The Museum of HP Calculators


Scanning and Transmitting files for Document Sets

The following is somewhat long and detailed but please slog through it! If you can't meet all the specifications below, please do what you can and I will post-process your scans. In the past I have post-processed about 70% of the scans I received which caused me to become the choke-point of the whole process, so the closer you can get scans to "perfection" (as defined below) before sending, the more manuals we can get done.

Please contact me before you start to scan so you don't scan the same document that someone else does.

File Formats

TIFF:  TIFF files always seem to work and provide excellent quality, but they are generally very large.  If your software provides compression options, please make sure that "non-lossy" options are selected.

JPEG:  JPEG may also be used if the quality settings are high. (low compression.) If your software also has chroma subsampling options, please set it for NO subsampling.  Please check a few files before choosing a final compression setting - ie: write a few files, then read them back in and enlarge the image and look around text and around sharp image transitions for JPEG artifacts.  Note that some newer versions of Paint Shop Pro have a bug where you actually have to select maximum chroma subsampling to get no chroma subsampling. So, when it doubt, read the file back in and see what you actually wrote.

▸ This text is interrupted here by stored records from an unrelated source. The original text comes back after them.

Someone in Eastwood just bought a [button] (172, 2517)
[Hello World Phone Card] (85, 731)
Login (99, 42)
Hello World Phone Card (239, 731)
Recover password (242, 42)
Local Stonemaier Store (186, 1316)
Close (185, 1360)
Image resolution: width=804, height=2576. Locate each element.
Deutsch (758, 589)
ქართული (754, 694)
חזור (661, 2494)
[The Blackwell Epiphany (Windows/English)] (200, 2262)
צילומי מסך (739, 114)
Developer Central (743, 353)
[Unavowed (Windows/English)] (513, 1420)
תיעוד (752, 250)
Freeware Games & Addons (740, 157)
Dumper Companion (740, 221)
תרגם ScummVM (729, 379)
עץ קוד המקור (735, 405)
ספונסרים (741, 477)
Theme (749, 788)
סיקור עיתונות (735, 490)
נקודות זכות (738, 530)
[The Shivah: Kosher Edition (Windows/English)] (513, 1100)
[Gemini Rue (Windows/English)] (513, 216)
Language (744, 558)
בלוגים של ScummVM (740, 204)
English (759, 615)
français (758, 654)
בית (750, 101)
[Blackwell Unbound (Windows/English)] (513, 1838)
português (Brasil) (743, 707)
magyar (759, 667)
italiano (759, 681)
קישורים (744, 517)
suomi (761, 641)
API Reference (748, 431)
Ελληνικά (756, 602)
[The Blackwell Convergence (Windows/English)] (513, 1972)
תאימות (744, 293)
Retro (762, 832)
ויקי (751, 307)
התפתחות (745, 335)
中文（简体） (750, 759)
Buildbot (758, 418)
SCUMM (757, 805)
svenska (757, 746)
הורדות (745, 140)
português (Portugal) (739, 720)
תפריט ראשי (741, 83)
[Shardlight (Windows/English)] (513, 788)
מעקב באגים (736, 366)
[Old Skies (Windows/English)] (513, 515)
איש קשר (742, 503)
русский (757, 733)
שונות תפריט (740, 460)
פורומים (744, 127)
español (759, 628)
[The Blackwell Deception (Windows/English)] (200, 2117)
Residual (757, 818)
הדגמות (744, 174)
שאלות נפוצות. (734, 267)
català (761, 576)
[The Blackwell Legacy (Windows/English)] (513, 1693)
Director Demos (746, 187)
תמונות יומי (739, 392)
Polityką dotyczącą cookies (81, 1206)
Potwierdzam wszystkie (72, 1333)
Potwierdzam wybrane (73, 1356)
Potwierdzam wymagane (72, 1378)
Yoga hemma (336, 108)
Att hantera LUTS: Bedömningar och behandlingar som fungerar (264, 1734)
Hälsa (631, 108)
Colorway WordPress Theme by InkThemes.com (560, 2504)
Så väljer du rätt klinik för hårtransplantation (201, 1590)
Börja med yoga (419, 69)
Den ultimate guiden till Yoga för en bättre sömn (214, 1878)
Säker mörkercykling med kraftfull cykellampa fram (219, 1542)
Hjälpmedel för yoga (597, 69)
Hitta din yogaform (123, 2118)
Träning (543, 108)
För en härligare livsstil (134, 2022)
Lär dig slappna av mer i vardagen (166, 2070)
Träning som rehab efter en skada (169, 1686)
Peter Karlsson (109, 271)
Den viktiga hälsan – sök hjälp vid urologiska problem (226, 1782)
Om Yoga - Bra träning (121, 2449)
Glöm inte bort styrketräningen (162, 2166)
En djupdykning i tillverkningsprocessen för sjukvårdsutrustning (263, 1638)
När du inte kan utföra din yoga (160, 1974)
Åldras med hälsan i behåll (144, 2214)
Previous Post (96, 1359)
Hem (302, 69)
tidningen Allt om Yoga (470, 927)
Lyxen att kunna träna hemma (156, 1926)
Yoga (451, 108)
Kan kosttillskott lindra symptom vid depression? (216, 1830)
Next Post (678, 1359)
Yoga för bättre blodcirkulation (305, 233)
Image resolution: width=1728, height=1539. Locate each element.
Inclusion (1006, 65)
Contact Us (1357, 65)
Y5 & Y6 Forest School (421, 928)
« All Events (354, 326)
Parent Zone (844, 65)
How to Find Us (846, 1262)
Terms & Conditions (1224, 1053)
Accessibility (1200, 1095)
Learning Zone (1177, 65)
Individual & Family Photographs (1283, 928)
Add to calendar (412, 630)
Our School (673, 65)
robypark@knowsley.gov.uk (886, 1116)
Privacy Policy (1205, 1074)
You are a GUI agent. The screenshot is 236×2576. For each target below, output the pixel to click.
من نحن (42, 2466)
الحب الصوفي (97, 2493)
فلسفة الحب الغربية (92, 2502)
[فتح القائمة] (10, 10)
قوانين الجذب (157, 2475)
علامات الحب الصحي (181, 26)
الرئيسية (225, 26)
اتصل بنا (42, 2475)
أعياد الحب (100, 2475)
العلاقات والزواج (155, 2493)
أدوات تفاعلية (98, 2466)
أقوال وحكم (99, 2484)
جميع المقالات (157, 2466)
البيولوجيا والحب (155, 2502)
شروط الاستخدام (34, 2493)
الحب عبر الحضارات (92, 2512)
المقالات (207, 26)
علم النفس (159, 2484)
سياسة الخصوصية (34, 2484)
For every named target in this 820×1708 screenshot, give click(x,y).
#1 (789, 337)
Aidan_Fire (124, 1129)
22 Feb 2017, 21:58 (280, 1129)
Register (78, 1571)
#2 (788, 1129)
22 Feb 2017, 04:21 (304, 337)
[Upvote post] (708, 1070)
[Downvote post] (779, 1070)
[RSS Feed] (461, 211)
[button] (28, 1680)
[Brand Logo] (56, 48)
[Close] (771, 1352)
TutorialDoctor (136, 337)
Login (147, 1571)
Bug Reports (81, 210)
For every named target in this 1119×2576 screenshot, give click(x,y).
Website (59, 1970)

PDF: Sending files as PDFs also works.  In fact, as I have become busier lately, a well-polished/ready-to-go PDF is becoming my preferred format.  Please set the PDF version to be no later than 1.4 (Acrobat 5.x). Here too, please set compression options for reasonably low compression.  PDF creators can have the same issues with compression as we see in JPEG files.  So please make a few tests of your settings and make sure you don't see artifacts around the text. As a general guideline, most of the high quality color manuals in the museum are in the range of 150K per page to 400K per page (at 300DPI). B&W manuals are typically around 30K to 50K per page (at 300 DPI). Also please make sure there is no password/security on the file. Creating PDFs with Adobe products (Acrobat Pro) is preferred, because some PDFs created with other products have had subtle incompatibilities. If you can send it with OCR, that's great too. Usually you set it to keep the image displayed, with the OCR'd text on an invisible layer. This allows searching while keeping the original appearance exactly.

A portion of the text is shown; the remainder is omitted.